▶ **YOUR OBJECTIVE**: Exactly retype the lines from the top of the data through the line containing "Image resolution: width=287", leaving out every picture.

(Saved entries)
★ ★ ★ ★ ★
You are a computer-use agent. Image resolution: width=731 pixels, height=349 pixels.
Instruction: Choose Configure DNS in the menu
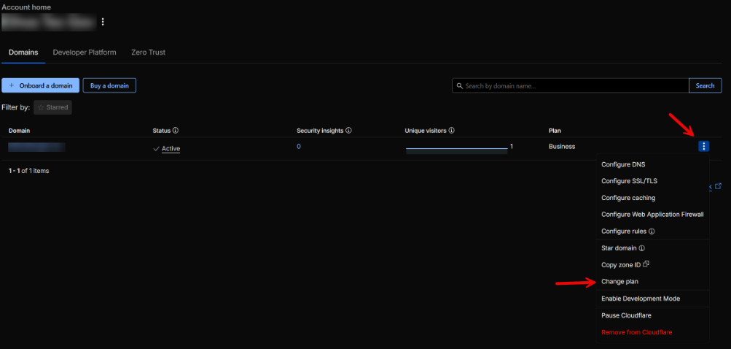tap(622, 164)
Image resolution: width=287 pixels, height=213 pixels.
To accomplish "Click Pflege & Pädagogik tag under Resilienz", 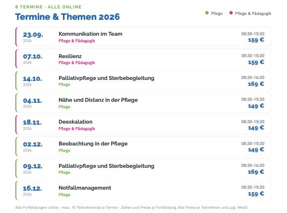I will [77, 63].
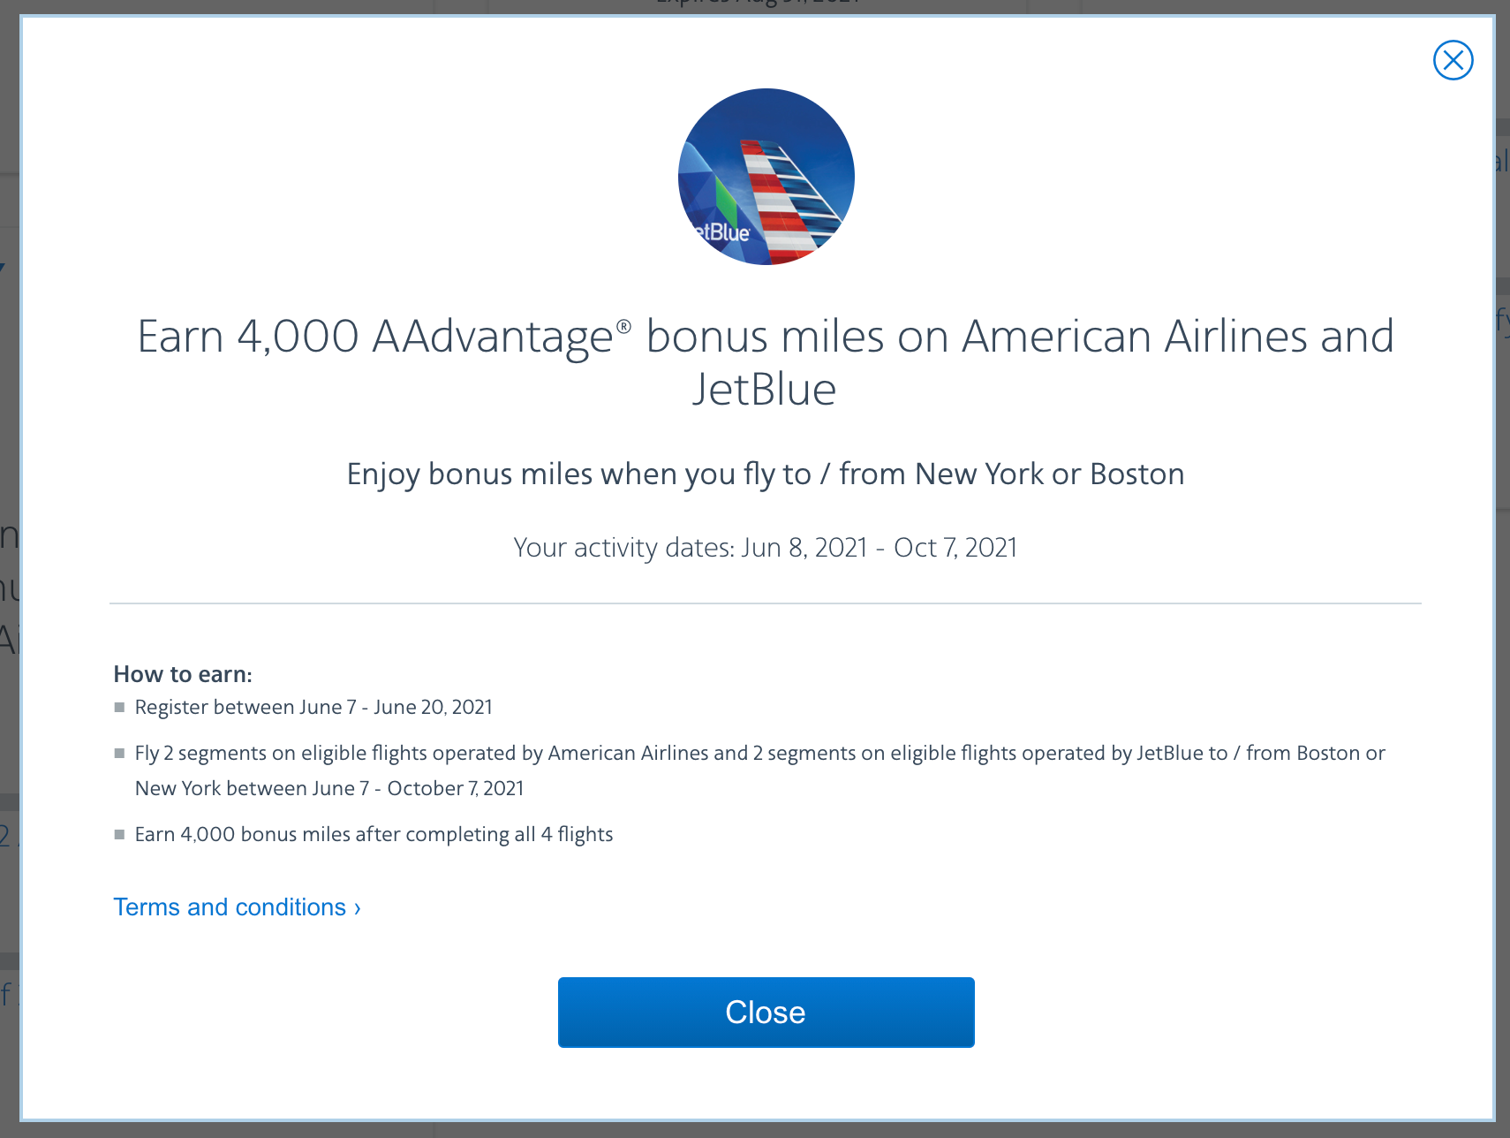Viewport: 1510px width, 1138px height.
Task: Click the chevron after Terms and conditions
Action: pyautogui.click(x=356, y=907)
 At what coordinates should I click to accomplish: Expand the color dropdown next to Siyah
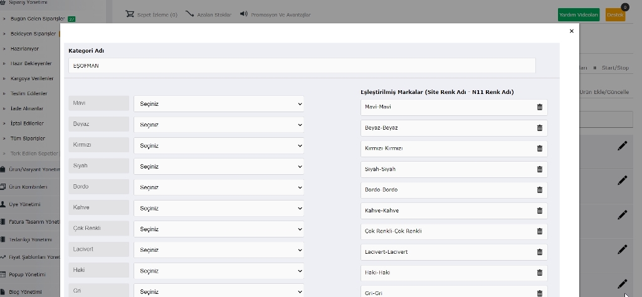click(x=219, y=167)
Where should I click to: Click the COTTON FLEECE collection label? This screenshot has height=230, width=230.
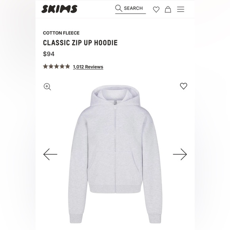click(x=61, y=33)
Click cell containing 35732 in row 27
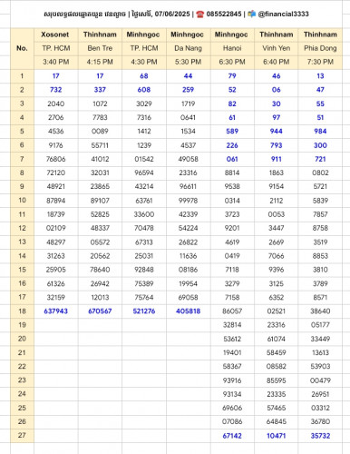This screenshot has height=454, width=350. pyautogui.click(x=320, y=436)
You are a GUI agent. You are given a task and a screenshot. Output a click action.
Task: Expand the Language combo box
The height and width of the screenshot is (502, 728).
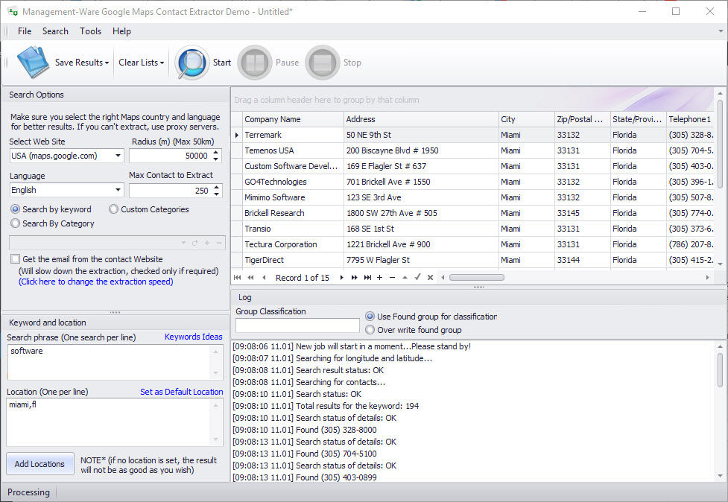point(118,191)
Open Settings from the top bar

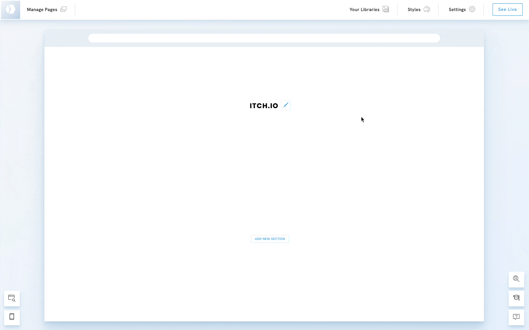click(457, 9)
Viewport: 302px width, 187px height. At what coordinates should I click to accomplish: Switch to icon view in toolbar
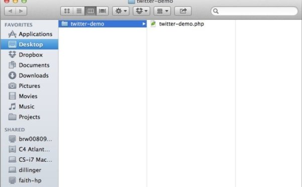[x=67, y=11]
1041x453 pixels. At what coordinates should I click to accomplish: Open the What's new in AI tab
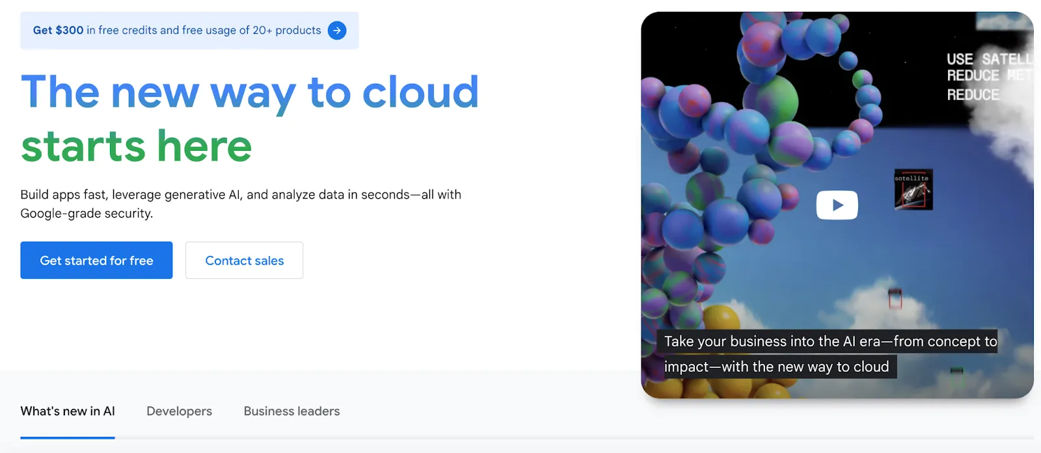pyautogui.click(x=68, y=411)
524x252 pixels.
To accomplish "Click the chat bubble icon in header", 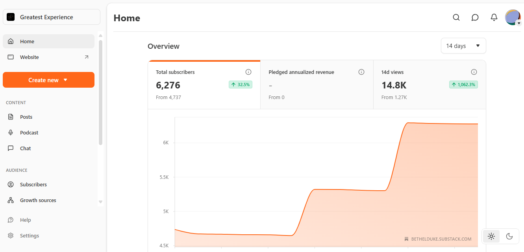I will pyautogui.click(x=475, y=17).
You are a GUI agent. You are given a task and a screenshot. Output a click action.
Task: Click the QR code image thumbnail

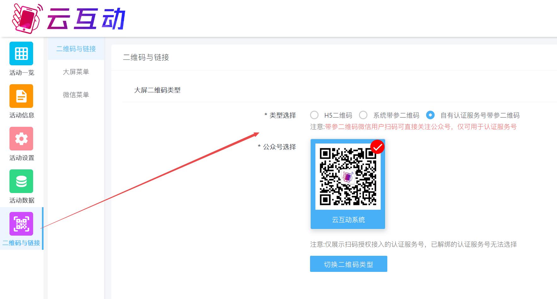[348, 177]
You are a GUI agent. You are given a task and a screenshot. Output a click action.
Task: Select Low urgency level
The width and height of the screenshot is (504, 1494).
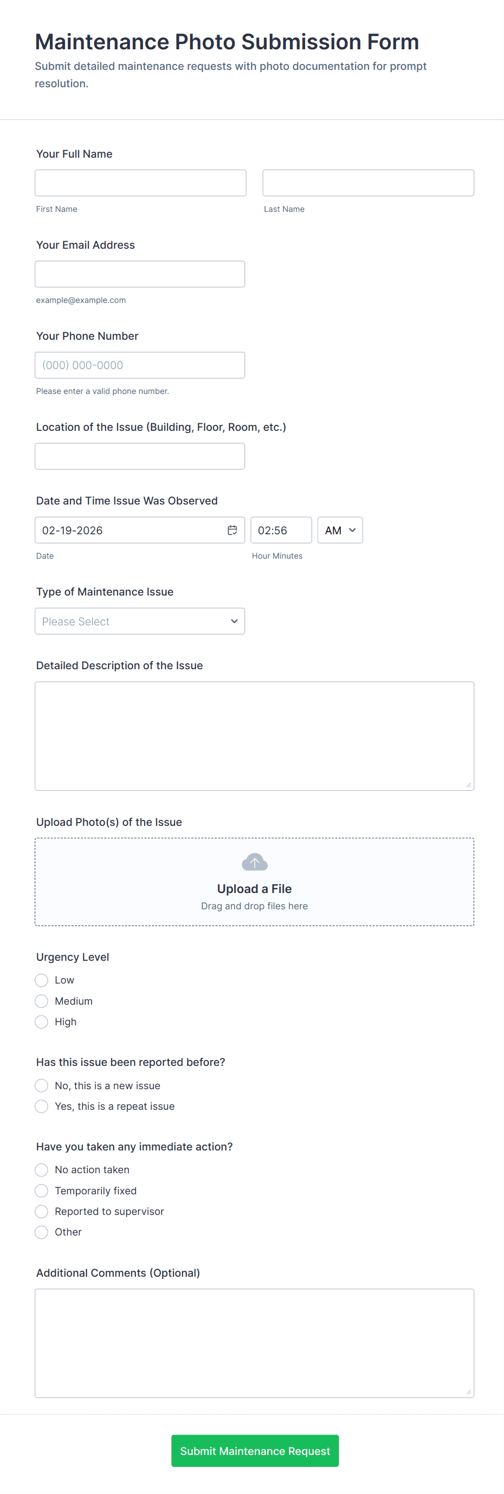point(42,980)
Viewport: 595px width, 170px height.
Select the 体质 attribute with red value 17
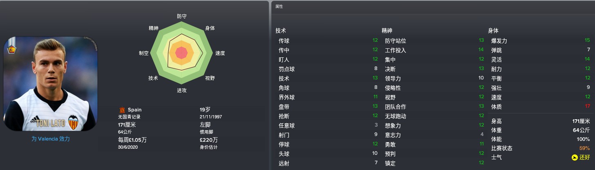[541, 107]
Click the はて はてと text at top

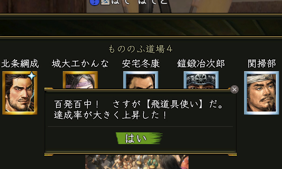tap(139, 2)
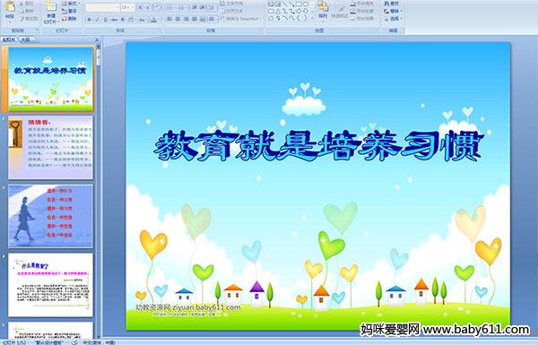The height and width of the screenshot is (345, 538).
Task: Expand the Select dropdown in editing group
Action: click(x=394, y=19)

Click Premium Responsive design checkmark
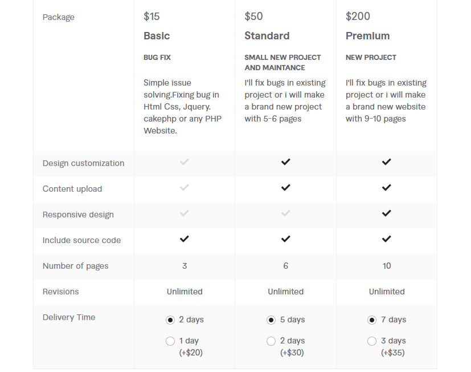tap(386, 213)
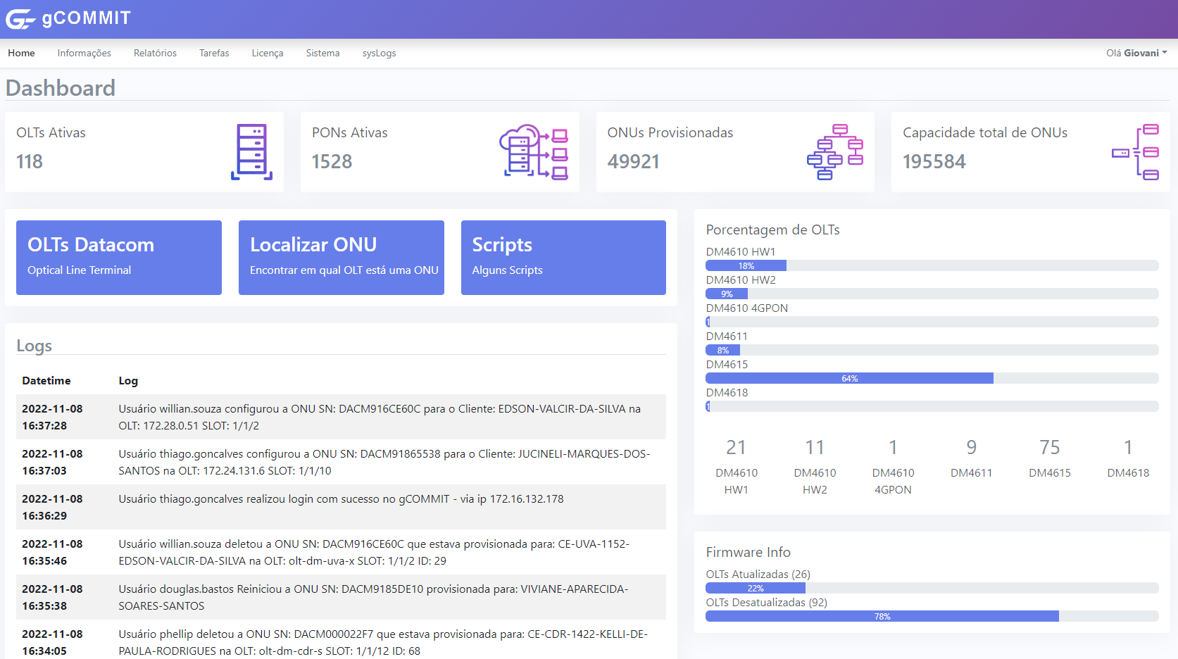
Task: Click the gCOMMIT logo icon
Action: point(20,19)
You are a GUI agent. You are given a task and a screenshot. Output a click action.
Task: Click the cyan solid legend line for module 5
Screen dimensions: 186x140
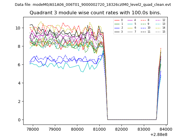pyautogui.click(x=130, y=24)
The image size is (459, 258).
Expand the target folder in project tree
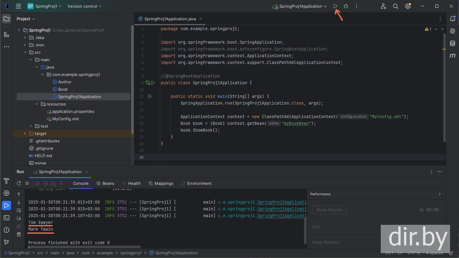tap(25, 133)
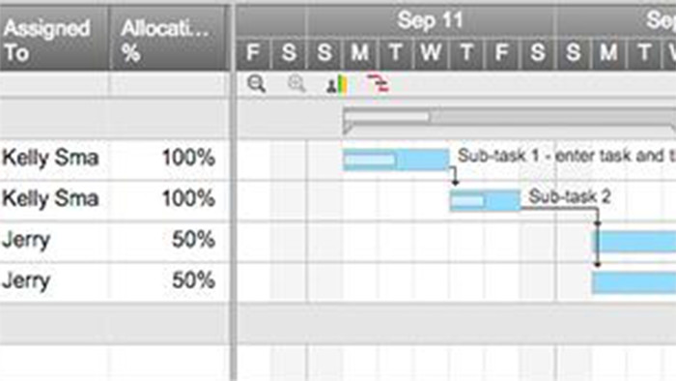Click the zoom in magnifier icon
This screenshot has height=381, width=676.
click(x=296, y=84)
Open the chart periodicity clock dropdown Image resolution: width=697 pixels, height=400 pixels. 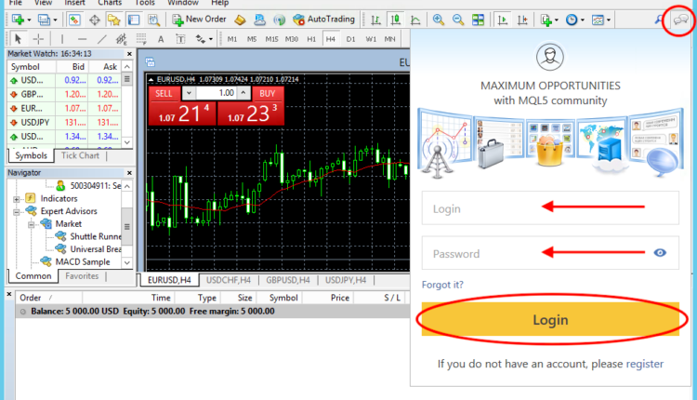point(578,19)
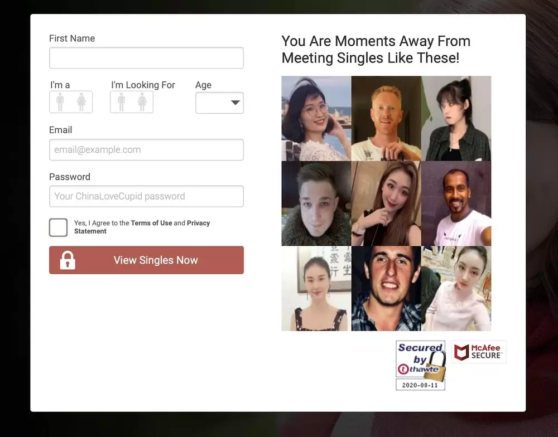Viewport: 558px width, 437px height.
Task: Open photo of woman wearing glasses
Action: point(316,118)
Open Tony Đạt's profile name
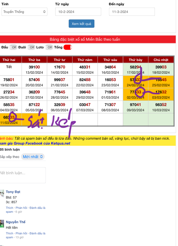Image resolution: width=178 pixels, height=246 pixels. click(x=13, y=192)
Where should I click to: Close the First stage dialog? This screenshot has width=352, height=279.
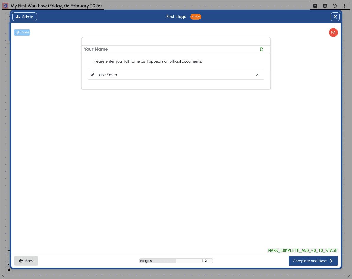point(335,17)
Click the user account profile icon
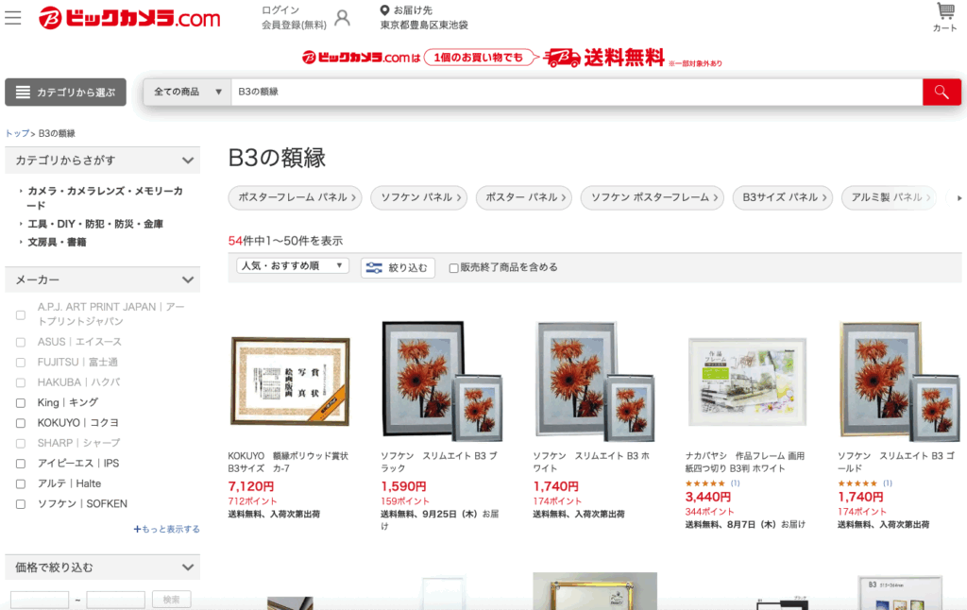967x610 pixels. [x=342, y=18]

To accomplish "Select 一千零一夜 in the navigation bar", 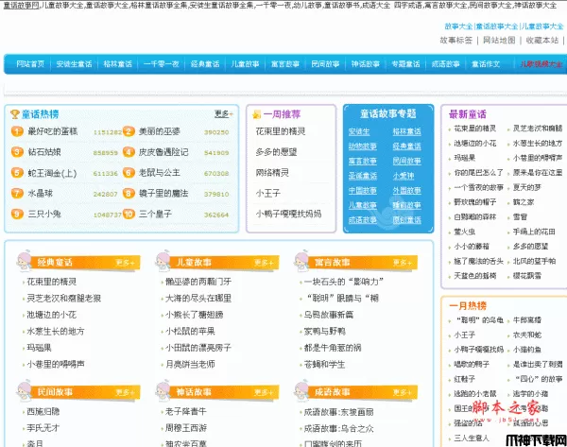I will [159, 64].
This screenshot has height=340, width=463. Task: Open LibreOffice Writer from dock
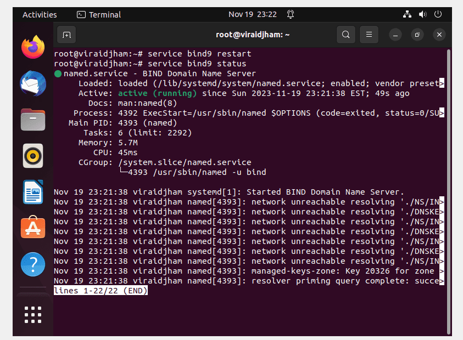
★ ★ ★ ★ ★
▶ **ANSWER BOX**:
You are a computer-use agent. Image resolution: width=731 pixels, height=349 pixels.
Instruction: Choose Configure DNS in the menu
tap(622, 164)
Image resolution: width=287 pixels, height=213 pixels.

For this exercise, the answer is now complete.